South Australian Orthopaedic Surgeon – Dr Chien-Wen Liew

Shoulder trauma is vast and encompasses a significantly large scope. The number of structures that can be injured in the shoulder is significant, so not all shoulder traumatic injuries will be discussed here. In general, shoulder trauma is either bony or soft tissue. In trauma, it is important to have a tailor made approach when determining the best approach to fixing the injury. The results of shoulder injuries is not as good as that of other regions in the body such as the hip. However, with specialised techniques, using traditional values with new technology, more superior results can be seen.

Fractures around the shoulder can be straight forward or highly complex. A simple clavicle fracture, from a bony perspective is an easy bone to fix, however the complications that can occur due to surrounding structures makes it one of the most complicated procedures to perform. The vein and artery of the shoulder as well as the lung and the nerves of the brachial plexus all lie in very close proximity to a clavicle fracture. There are reported episodes of serious complications, and worse. Sometimes bone can injury the structures around the clavicle causing damage that is only determined at the time of surgery.

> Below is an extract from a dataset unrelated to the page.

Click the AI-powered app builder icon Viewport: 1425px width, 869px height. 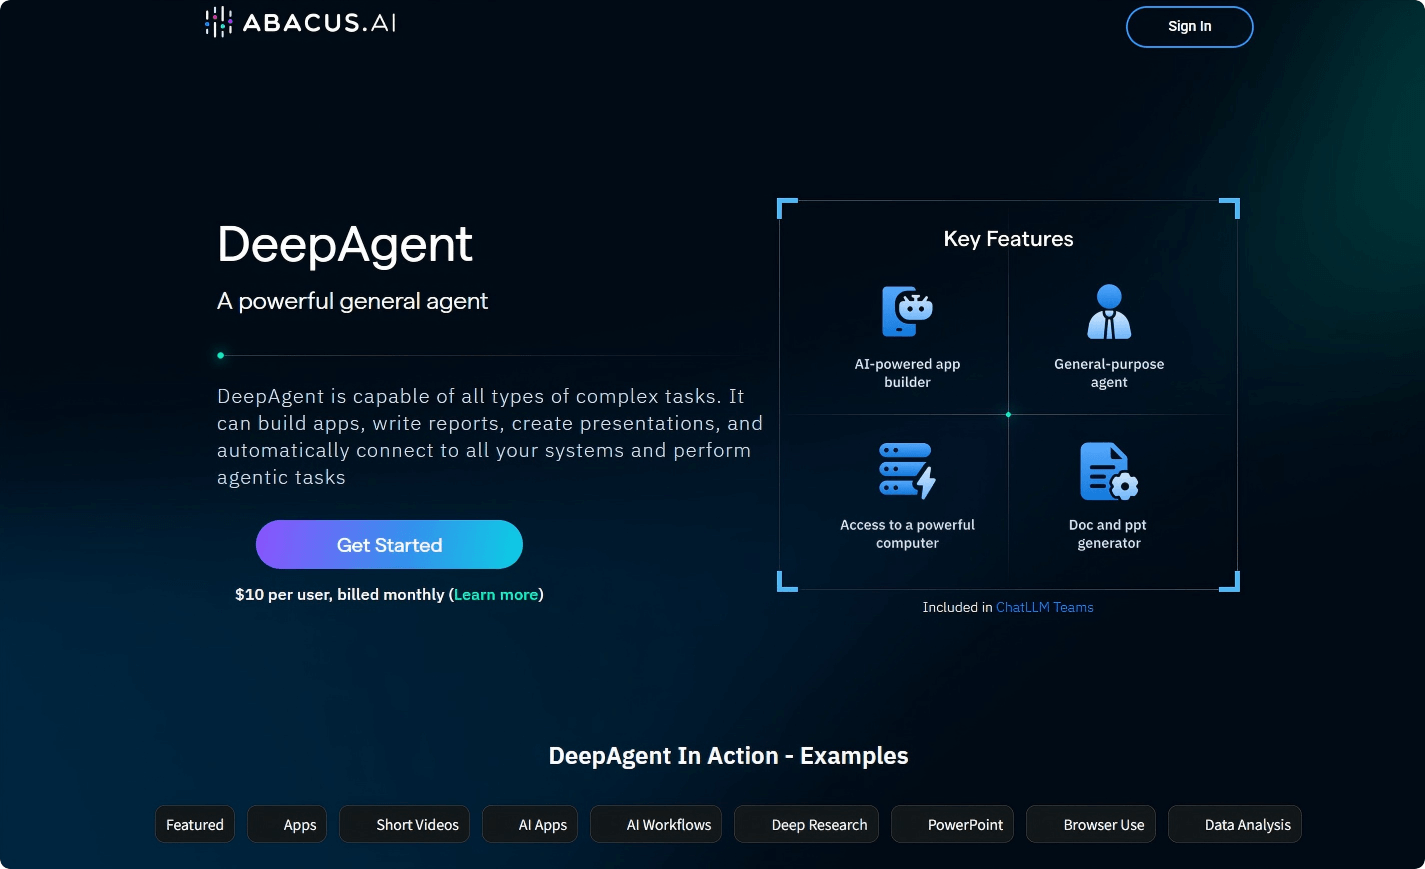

Fractures involving the ball and socket part of the shoulder rarely results in 100% recovery. The shoulder joint is highly complex, and relies much more on muscle tensions and soft tissue integrity than, say another ball and socket joint, the hip joint. The ball and socket joint of the shoulder is unique in that the bony socket side is very shallow, and therefore allows a huge range of movement of the shoulder in comparison to a more restrained joint such as the hip. The stability of the shoulder comes from the soft tissue around the shoulder, including the labrum, and rotator cuff muscles, as well as the tough, capsular structure that envelopes the entire shoulder joint. Fracture fixation requires a specific approach to maintain these structures and repair them in such a way that should maintains its stability.

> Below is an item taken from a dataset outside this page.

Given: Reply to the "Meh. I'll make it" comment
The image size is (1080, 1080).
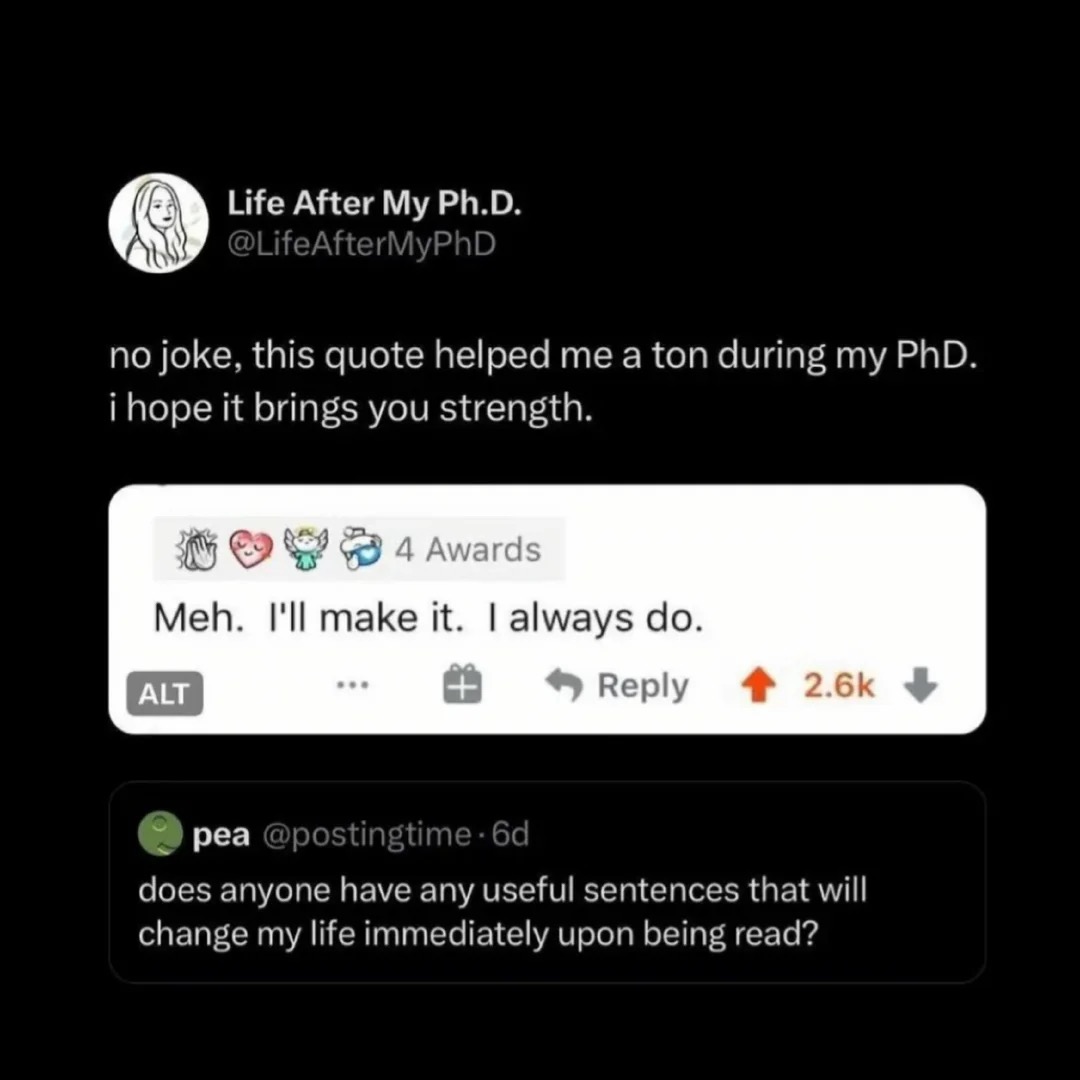Looking at the screenshot, I should point(617,686).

Soft tissue injuries of the shoulder can result in rotator cuff tears, SLAP and other labral tears, biceps tendon tears and muscle injuries. These are often harder to treat, as there is less blood supply in these soft tissue structures meaning that healing time takes a significantly longer time. An MRI is often performed to determine the exact nature of the soft tissue injury for planning prior to surgery.

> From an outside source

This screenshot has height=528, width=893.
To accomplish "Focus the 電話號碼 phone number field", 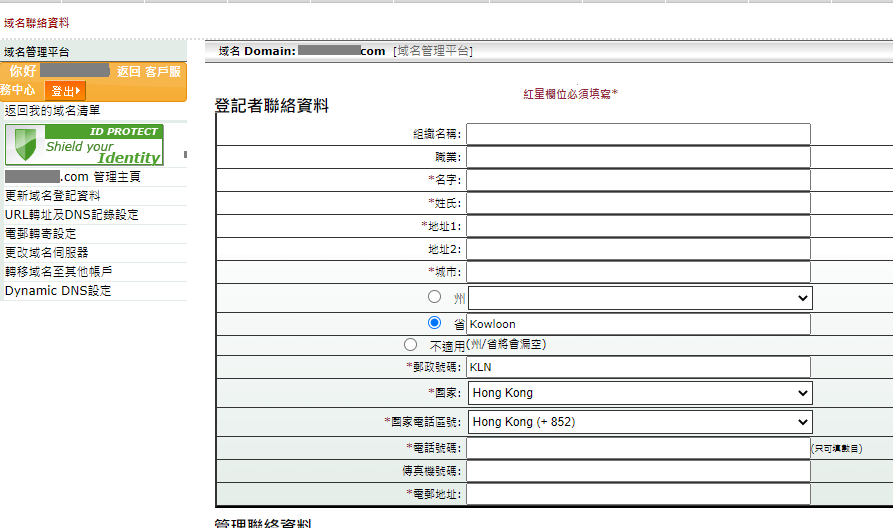I will [x=638, y=448].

Depending on the type of surgery you will require, your stay in hospital can be 1 night to 1 week. Your rehabilitation time is generally about 3 months after your injury, to get you back to a high functional state. Sometimes it can be longer, depending on what was injured.

A serious but self limited consequence of shoulder trauma is a condition called Adhesive Capsulitis. It is also sometimes called Frozen Shoulder. It is not fully understood why it sometimes occurs, but trauma to the shoulder, immobilisation, as well as multiple procedures seems to play a role. It is a self limiting condition in that the majority of cases resolve within 18 months. In some cases, the shoulder requires a manipulation under anaesthetic to aid in its recovery, but this can also cause more scarring which can be counter productive. Multiple treatments have been suggested in the past, however most have failed, with literature finding that often the best course of action is to observe and wait for it to resolve.

Shoulder trauma is a complex interplay between the bony and soft tissue structures. It is imperative that a sound knowledge of the muscle forces and soft tissue stabilising structures are known, prior to embarking on any surgery.